最強横浜、聖地王手 神奈川新!大会通算12発 村田が記録達成2ラン
「高校野球神奈川大会・準決勝、横浜8-4桐光学園」(30日、横浜スタジアム)
神奈川大会では、横浜が“最強打線”をひっさげて3年ぶりの優勝に王手をかけた。福永奨捕手(2年)、村田雄大外野手(3年)が本塁打を放って今大会のチーム本塁打を「12」とし、大会新記録を樹立。打ち合いを制し、2年連続の決勝進出を果たした。31日の決勝では慶応と対戦する。
神奈川の歴史を塗り替える一発が、決勝進出への号砲となった。2点リードの六回2死一塁。3ボールから外角高めに浮いたシンカーを、横浜・村田は逃さなかった。逆方向となる左翼ポール際への一発。笑顔でダイヤモンドを一周すると、出迎えた平田徹監督(33)と抱き合った。
「あと2本打ったら記録更新だと話していた。ちょっと狙ってましたね」。メモリアル弾の主砲が、してやったりの表情で明かした。準々決勝までに10本塁打。85年・日大藤沢、14年・東海大相模が持つ1大会チーム最多11本塁打を視界に捉えていた。二回に福永の左越えソロで並び、一気に抜き去った。
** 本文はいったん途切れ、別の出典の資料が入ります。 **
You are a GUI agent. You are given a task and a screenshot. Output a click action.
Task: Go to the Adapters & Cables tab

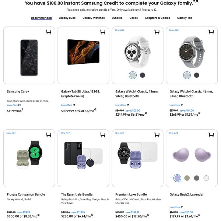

昨年8月に就任した平田監督のもと、変革がアーチ量産につながった。昨冬から木製バットを使用したロングティーを日々のメニューに導入。芯で当てないと飛ばないため、下半身を使い、しっかりとした軸回転によるスイングをチームで身に付けた。また、走り込み中心となる冬場は、追い込む中でもあくまで体重を増やしながら強化することを追求した。
1日6食を詰め込み、昨夏から体重が12キロ増の87キロとなった村田は「勝手に打球が飛ぶ。冬のトレーニングのたまもの」と、手応えを口にする。高校通算4号が公式戦初本塁打となった福永は「たまには僕だって…と思っていました」と、胸を張った。
松坂、筒香らのOBだけでなく、原辰徳を擁した東海大相模など、激戦区・神奈川の名だたるチームをも超えた新記録。指揮官を通じて筒香から差し入れられた木製バットで鍛錬を積んできた村田は「全員でやってきたことは間違いじゃなかった。うれしいこと」と喜んだ。3年ぶりの夏の聖地は目前。最強打線の称号も手にした名門が、昨年届かなかったあと1勝をつかみ取る。